Influence of the digestive process on intestinal toxicity of polystyrene microplastics as determined by in vitro Caco-2 models

微塑料 毒性 化学 细胞毒性 碳酸钙-2 体外 消化道 肠上皮 药理学 生物 生物化学 上皮 内科学 环境化学 医学 有机化学 遗传学
作者
Su Liu,Xiaomei Wu,Weiqing Gu,Jing Yu,Bing Wu
出处
期刊:Chemosphere [Elsevier BV]
卷期号:256: 127204-127204 被引量:131
标识
DOI:10.1016/j.chemosphere.2020.127204
摘要

The digestive tract is an important target organ for microplastics (MPs).

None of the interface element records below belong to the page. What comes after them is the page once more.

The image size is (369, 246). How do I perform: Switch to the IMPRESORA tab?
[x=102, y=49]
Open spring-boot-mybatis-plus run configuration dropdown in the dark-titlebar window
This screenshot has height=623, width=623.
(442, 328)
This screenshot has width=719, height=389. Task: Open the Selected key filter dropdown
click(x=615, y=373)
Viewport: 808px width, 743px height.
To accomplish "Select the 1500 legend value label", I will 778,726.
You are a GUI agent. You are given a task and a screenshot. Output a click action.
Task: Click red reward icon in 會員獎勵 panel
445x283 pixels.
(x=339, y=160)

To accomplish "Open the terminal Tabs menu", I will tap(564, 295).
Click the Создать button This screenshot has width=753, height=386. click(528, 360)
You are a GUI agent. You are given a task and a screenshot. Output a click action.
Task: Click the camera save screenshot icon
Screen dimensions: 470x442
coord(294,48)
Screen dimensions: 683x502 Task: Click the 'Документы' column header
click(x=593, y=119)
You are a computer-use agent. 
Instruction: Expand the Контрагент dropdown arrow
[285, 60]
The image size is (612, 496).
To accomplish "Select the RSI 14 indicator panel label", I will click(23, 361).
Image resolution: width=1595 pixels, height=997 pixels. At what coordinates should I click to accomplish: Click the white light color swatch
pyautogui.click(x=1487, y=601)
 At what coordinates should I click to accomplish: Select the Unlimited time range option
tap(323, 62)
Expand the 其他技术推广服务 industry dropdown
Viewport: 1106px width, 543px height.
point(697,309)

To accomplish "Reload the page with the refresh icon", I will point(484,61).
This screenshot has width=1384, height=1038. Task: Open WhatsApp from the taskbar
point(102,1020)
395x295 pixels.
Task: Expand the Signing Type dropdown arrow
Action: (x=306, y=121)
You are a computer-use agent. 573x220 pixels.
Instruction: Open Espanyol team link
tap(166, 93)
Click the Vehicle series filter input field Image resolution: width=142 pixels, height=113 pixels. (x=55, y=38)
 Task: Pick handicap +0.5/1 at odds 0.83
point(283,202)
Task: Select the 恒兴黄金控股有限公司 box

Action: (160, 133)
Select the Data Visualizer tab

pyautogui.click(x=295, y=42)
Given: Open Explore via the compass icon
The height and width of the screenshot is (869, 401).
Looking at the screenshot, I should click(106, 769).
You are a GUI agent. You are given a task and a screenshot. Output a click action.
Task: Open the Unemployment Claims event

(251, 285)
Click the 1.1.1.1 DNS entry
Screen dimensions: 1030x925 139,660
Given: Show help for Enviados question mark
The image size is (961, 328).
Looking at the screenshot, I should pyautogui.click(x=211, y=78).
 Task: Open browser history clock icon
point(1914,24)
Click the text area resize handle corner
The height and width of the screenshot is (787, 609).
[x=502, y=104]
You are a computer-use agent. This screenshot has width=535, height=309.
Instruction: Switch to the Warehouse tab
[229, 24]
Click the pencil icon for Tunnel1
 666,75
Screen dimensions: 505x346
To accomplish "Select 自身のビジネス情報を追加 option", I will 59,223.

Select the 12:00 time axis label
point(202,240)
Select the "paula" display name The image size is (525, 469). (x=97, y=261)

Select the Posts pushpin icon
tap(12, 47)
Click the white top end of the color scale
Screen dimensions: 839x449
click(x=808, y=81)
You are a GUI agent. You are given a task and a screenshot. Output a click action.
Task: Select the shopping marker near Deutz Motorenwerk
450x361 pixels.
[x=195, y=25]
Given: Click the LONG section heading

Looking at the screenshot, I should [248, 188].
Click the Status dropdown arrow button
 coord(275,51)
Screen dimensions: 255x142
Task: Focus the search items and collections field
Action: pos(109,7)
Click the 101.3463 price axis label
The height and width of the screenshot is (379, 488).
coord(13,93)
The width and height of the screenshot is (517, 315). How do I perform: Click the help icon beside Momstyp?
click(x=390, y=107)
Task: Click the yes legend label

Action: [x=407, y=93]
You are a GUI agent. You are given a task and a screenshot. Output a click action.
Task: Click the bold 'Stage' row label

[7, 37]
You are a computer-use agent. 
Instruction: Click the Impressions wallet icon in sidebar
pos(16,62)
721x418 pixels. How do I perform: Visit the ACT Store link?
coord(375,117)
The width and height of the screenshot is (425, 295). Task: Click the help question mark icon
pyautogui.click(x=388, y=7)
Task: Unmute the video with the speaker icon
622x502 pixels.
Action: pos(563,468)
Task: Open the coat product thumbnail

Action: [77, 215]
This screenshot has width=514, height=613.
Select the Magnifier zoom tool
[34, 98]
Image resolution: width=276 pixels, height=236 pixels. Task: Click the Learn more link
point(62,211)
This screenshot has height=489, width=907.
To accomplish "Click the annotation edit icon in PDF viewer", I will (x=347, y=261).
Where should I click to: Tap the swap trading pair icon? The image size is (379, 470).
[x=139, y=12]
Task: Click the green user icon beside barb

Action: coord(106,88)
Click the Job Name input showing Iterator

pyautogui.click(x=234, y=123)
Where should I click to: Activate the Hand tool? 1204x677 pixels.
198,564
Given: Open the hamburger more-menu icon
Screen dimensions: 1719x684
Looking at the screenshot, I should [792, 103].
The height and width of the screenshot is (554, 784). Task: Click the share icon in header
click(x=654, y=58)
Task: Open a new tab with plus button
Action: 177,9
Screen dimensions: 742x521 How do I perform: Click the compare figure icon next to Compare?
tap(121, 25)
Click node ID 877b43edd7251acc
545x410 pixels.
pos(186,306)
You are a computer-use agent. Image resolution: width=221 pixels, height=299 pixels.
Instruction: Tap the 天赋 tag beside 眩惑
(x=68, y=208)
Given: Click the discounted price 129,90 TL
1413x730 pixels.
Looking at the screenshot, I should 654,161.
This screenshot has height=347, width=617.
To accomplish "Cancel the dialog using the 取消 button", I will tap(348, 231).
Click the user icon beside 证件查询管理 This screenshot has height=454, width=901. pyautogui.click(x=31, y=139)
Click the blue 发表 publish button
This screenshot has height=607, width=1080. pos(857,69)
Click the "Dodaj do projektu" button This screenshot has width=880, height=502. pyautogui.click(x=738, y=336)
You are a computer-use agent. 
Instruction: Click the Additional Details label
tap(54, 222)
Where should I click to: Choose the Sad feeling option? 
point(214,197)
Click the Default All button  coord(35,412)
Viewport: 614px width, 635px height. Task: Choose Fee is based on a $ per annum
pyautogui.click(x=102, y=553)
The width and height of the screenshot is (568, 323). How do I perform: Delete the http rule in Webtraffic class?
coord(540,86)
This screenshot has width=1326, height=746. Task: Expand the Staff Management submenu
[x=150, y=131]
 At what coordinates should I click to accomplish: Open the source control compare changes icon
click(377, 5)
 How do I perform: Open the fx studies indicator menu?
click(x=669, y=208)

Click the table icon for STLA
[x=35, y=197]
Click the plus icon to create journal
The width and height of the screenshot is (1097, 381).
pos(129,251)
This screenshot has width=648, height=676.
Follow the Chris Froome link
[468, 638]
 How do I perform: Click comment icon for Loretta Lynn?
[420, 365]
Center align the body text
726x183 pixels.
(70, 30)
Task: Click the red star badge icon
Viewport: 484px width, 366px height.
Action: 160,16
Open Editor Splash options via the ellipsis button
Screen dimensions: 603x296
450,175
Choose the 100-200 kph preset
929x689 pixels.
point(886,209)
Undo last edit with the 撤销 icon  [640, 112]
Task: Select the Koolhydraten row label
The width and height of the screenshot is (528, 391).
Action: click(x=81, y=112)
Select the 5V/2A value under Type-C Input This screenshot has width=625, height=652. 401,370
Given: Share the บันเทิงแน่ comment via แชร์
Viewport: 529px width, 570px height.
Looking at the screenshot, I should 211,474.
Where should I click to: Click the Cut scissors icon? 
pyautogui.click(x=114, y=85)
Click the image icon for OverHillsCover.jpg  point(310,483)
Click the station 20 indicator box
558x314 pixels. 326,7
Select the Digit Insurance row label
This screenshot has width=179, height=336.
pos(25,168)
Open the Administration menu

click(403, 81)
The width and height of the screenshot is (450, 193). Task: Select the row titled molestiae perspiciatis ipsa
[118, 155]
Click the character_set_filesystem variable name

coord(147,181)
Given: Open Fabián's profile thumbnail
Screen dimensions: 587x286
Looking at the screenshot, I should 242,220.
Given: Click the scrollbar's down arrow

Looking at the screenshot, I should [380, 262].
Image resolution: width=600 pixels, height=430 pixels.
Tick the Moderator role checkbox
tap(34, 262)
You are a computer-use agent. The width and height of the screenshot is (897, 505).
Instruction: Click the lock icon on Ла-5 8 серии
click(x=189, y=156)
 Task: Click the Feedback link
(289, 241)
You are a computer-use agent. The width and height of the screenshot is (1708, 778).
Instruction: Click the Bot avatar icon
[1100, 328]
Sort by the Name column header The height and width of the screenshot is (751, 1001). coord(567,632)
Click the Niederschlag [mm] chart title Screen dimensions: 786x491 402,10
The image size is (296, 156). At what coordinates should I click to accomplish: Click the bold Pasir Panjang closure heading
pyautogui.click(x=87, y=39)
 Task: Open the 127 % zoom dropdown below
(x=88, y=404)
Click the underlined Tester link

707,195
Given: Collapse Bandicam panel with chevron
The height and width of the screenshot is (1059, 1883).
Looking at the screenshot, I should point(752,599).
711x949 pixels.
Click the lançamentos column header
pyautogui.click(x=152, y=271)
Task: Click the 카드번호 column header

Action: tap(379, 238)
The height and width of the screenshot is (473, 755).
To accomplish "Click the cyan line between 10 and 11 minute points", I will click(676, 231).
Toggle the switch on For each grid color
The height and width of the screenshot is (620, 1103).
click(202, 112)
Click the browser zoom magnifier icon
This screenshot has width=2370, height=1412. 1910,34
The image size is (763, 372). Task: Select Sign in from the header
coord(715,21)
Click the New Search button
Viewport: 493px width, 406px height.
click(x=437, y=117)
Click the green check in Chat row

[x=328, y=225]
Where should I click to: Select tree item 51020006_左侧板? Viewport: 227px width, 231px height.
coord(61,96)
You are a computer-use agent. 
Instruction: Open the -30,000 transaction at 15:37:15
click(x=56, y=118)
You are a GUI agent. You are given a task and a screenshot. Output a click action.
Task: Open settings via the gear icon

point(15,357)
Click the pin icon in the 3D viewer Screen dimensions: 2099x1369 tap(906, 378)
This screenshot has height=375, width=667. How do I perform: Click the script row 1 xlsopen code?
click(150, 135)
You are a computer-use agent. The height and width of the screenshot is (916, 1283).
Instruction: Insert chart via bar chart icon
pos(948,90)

However, little is known about the effects of digestive treatment on the intestinal toxicity of MPs. In this study, an in vitro digestive process was applied to transform 100 nm and 5 μm polystyrene microplastics (PS-MPs). Intestinal toxicities of original PS-MPs and transformed PS-MPs (t-PS-MPs) were determined using an in vitro Caco-2 monolayer model. Results showed that the digestive process did not alter the chemical constitution of PS-MPs, but formed a corona on the surface of PS-MPs. The 100 nm PS-MPs showed higher intestinal toxicity than 5 μm PS-MPs. Digestive treatment relieved cytotoxicity and transport function disorder of the Caco-2 monolayer induced by the original PS-MPs. Moreover, the combined toxicities of PS-MPs and arsenic were also decreased by digestive treatment. However, the in vitro digestive process increased the proinflammatory effects of PS-MPs. The formation of a corona on the PS-MP surface, which lead to a change in size, Zeta potential, and adsorbed compounds, might induce the above influence of digestive treatment. Our study suggests that direct cytotoxicity assays of PS-MPs might misestimate their intestinal effects, which provide new lights to the toxicity evaluation of PS-MPs by oral exposure.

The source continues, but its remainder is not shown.